## Assignment:
Go through the lines below and copy any that hold the string "computer".

Entries taken from a collection:
- - -

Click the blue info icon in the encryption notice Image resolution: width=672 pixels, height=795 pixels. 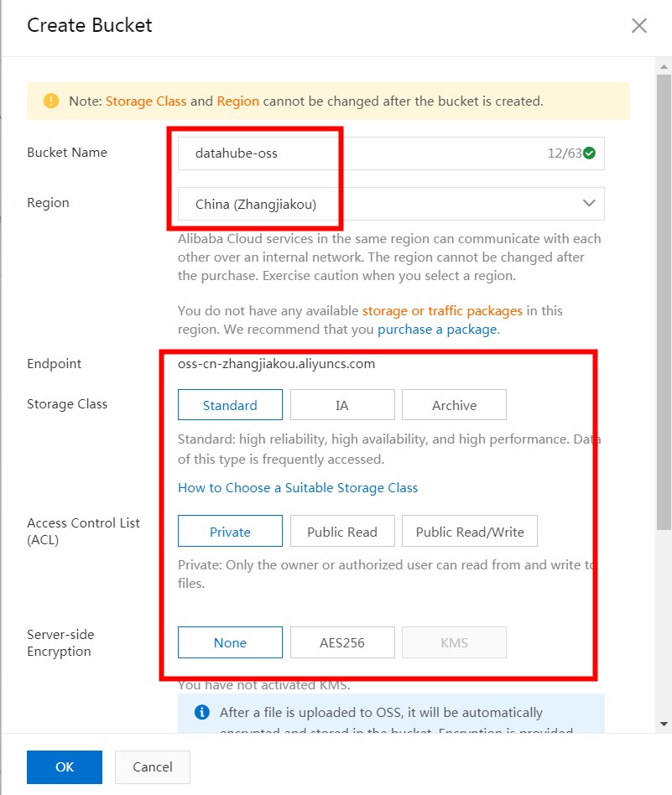click(x=201, y=712)
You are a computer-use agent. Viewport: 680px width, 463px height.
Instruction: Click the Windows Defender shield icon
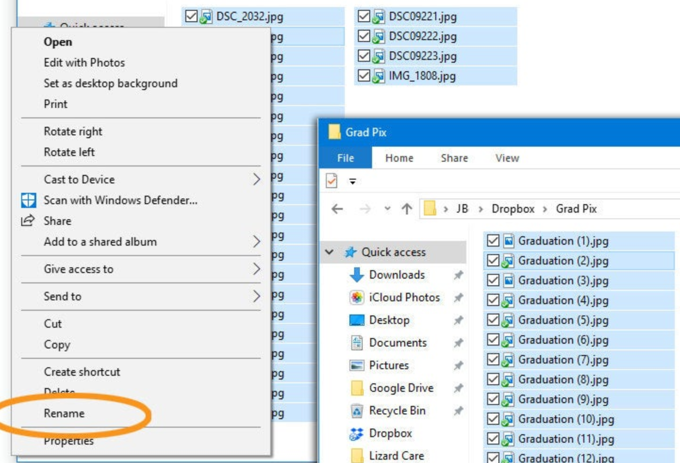click(30, 200)
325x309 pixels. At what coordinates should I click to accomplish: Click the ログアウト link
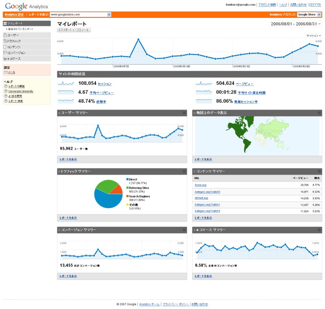(x=315, y=5)
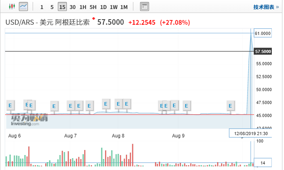Switch to the 1D timeframe
The width and height of the screenshot is (284, 170).
(103, 7)
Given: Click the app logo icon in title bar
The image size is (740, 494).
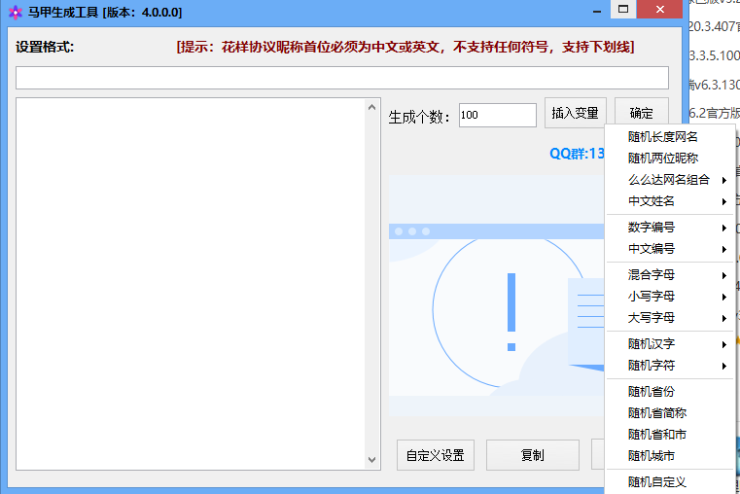Looking at the screenshot, I should click(15, 12).
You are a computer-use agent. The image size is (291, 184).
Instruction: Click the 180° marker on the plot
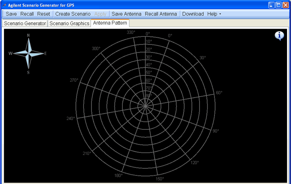point(118,175)
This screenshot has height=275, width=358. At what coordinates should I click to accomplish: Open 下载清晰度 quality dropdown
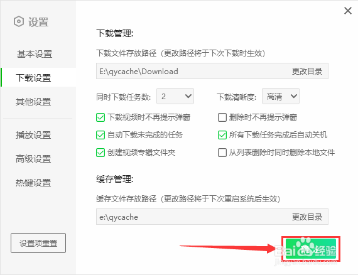[x=281, y=96]
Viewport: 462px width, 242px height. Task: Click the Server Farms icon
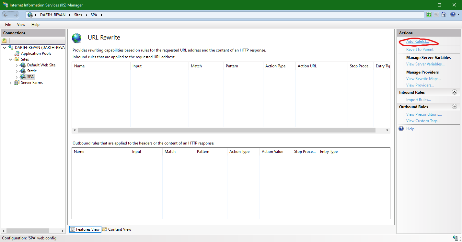(17, 82)
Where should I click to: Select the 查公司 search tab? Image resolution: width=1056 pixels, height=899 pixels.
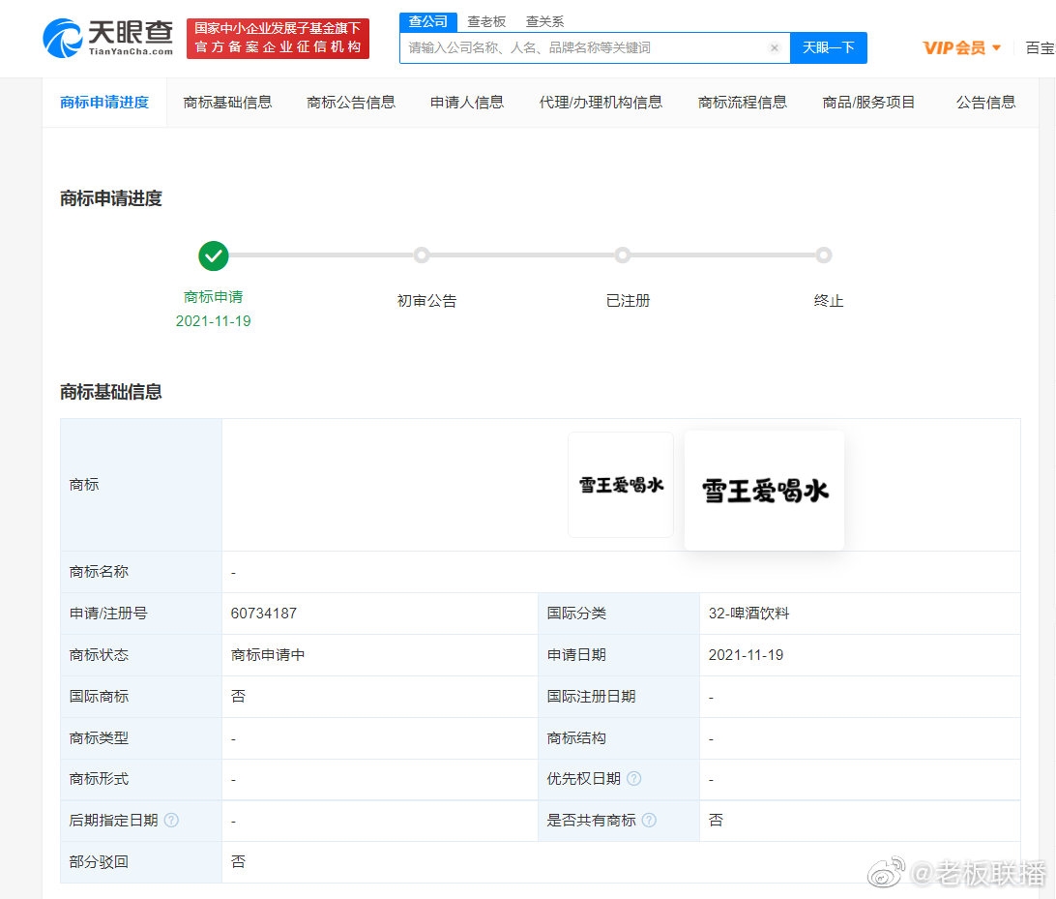point(428,21)
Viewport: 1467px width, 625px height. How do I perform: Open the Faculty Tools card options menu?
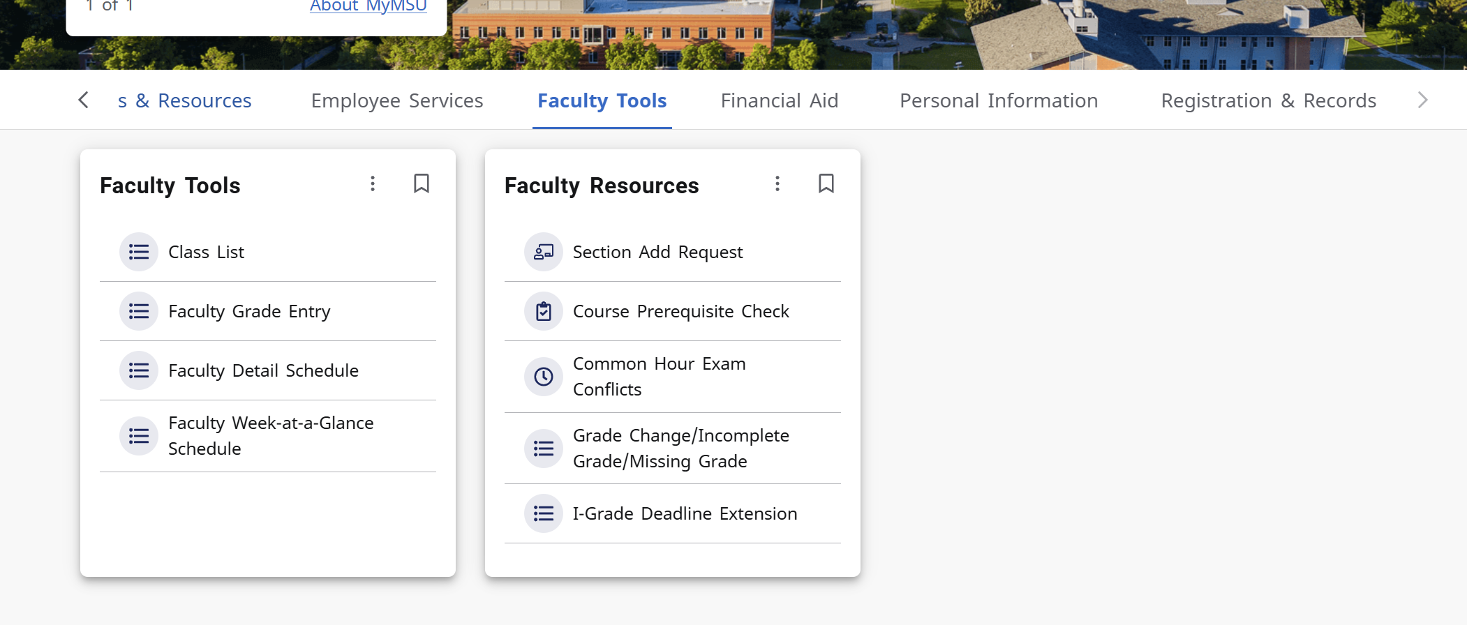pos(373,183)
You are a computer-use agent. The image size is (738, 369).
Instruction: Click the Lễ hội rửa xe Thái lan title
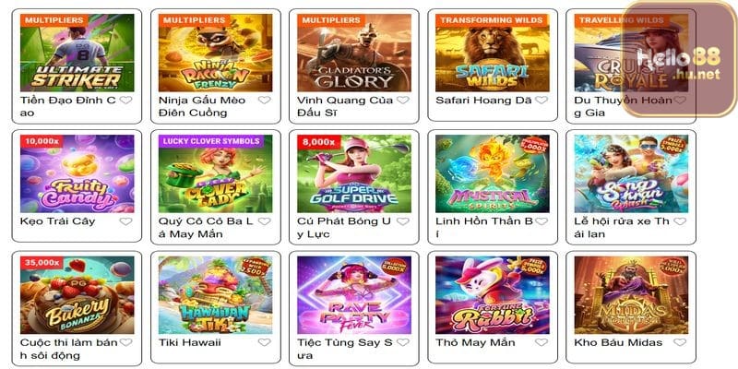(622, 227)
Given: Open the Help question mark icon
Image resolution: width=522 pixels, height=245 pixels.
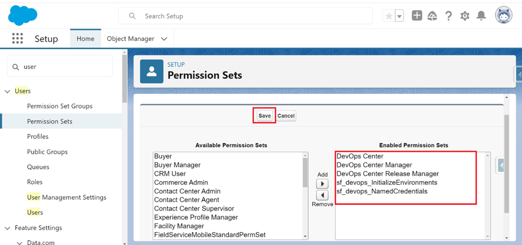Looking at the screenshot, I should click(449, 16).
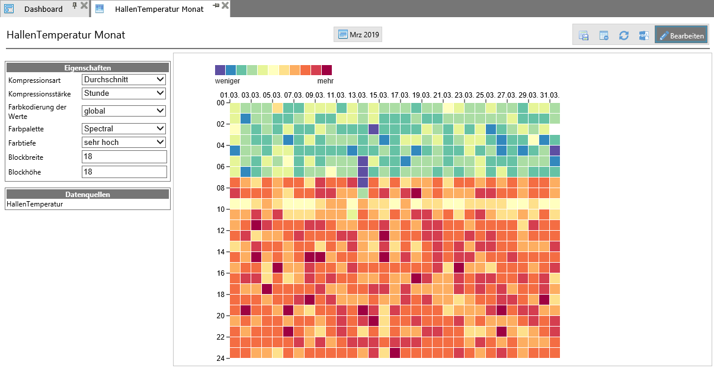Open the Farbtiefe dropdown

pos(124,142)
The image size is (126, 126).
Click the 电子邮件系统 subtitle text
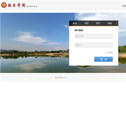point(32,7)
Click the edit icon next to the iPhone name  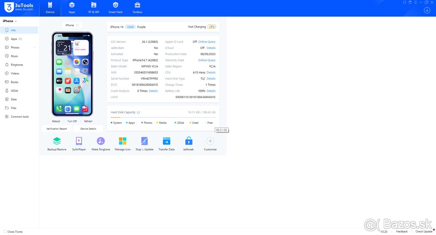pos(77,25)
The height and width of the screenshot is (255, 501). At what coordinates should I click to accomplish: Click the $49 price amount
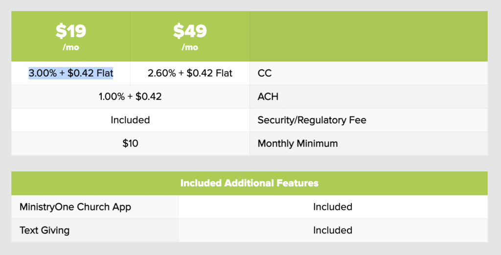(190, 31)
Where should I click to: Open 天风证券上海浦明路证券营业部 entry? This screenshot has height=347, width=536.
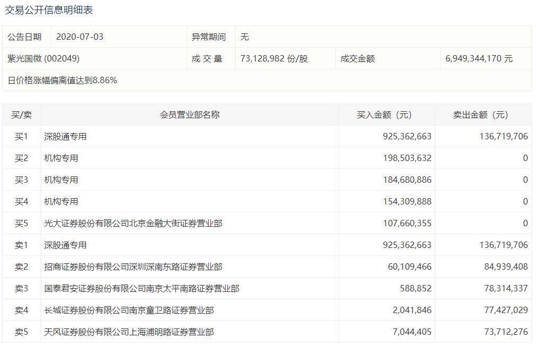(129, 332)
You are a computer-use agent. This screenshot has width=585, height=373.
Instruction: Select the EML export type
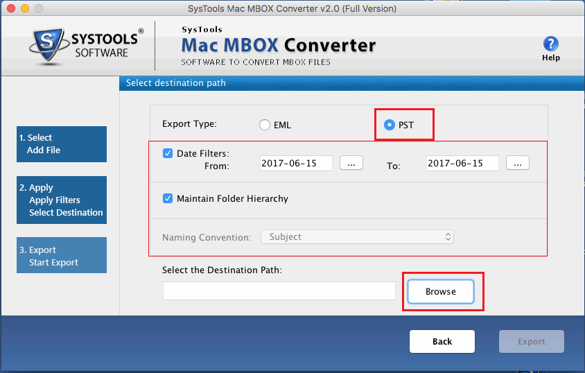coord(264,125)
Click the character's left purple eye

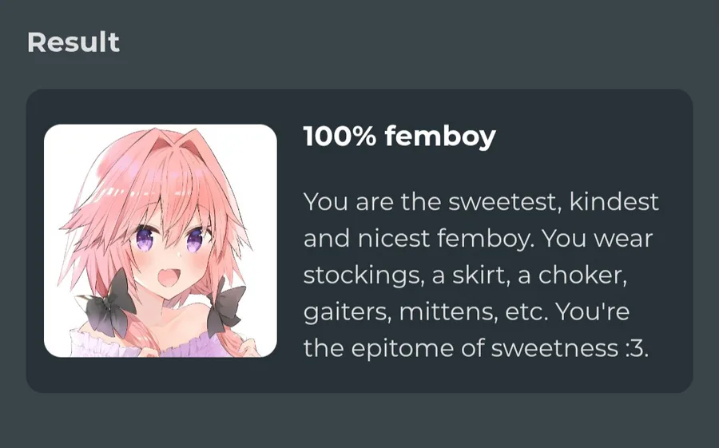[145, 237]
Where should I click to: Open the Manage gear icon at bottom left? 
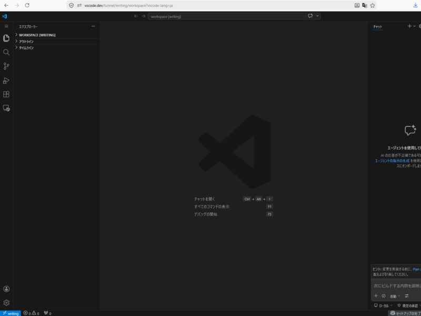[x=6, y=302]
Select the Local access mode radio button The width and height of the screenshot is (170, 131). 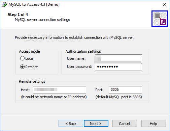tap(22, 58)
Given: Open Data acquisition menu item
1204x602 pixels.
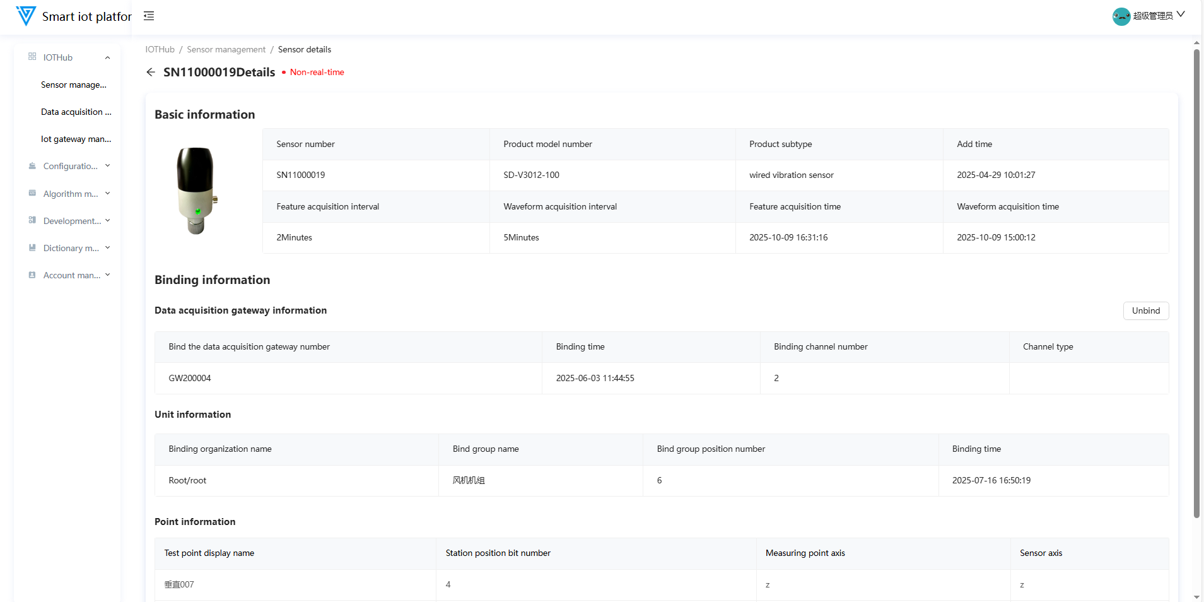Looking at the screenshot, I should coord(76,112).
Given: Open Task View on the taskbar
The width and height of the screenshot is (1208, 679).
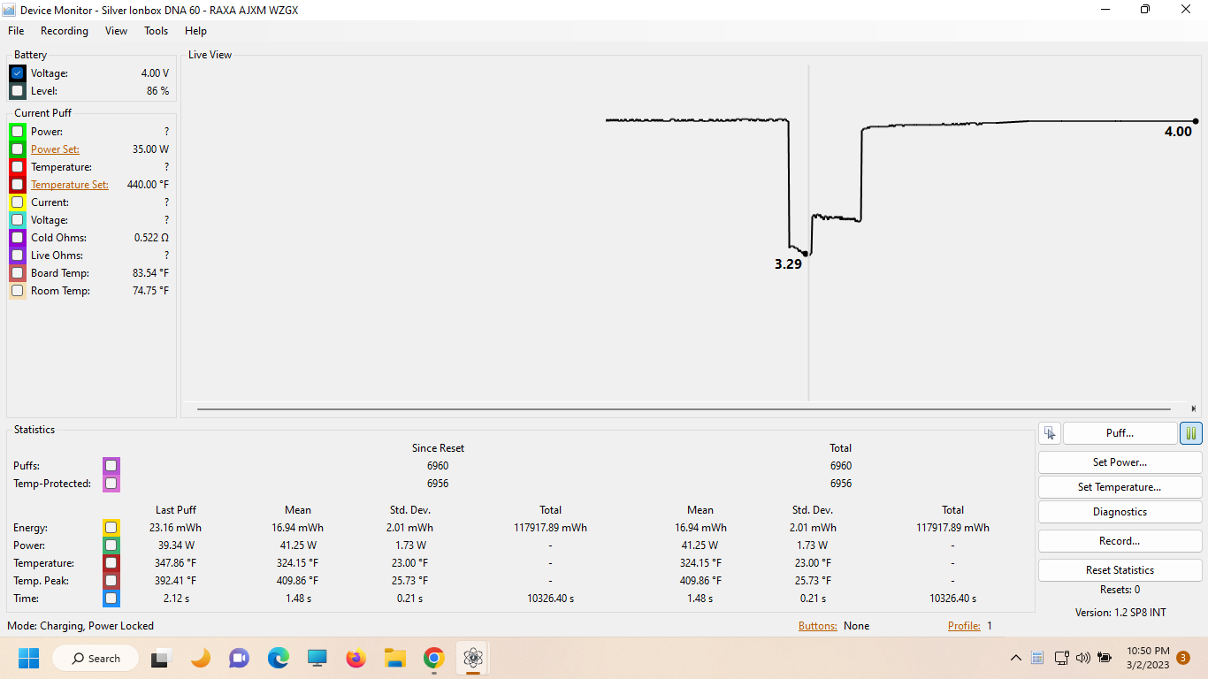Looking at the screenshot, I should [x=161, y=658].
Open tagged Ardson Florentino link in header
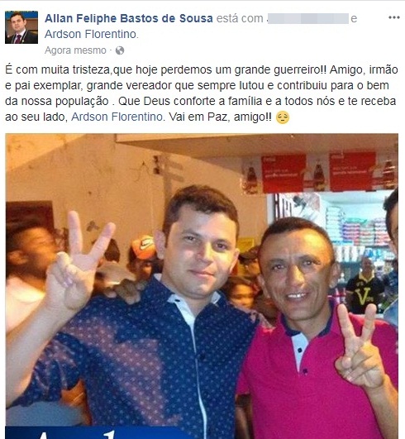 click(91, 34)
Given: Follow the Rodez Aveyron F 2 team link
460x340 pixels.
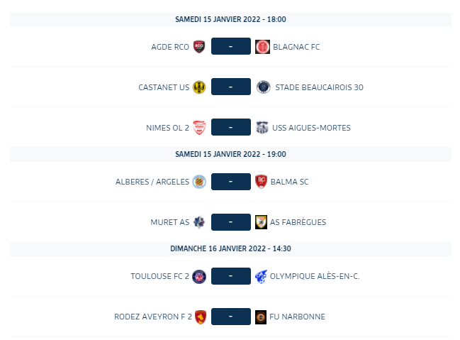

- - -

## Output for this exercise:
You are a computer-use agent. Viewport: 680px width, 463px height.
You are a computer-use agent. The image size is (291, 184).
You are a computer-use agent. The image size is (738, 369).
You are a computer-use agent. This screenshot has width=585, height=373.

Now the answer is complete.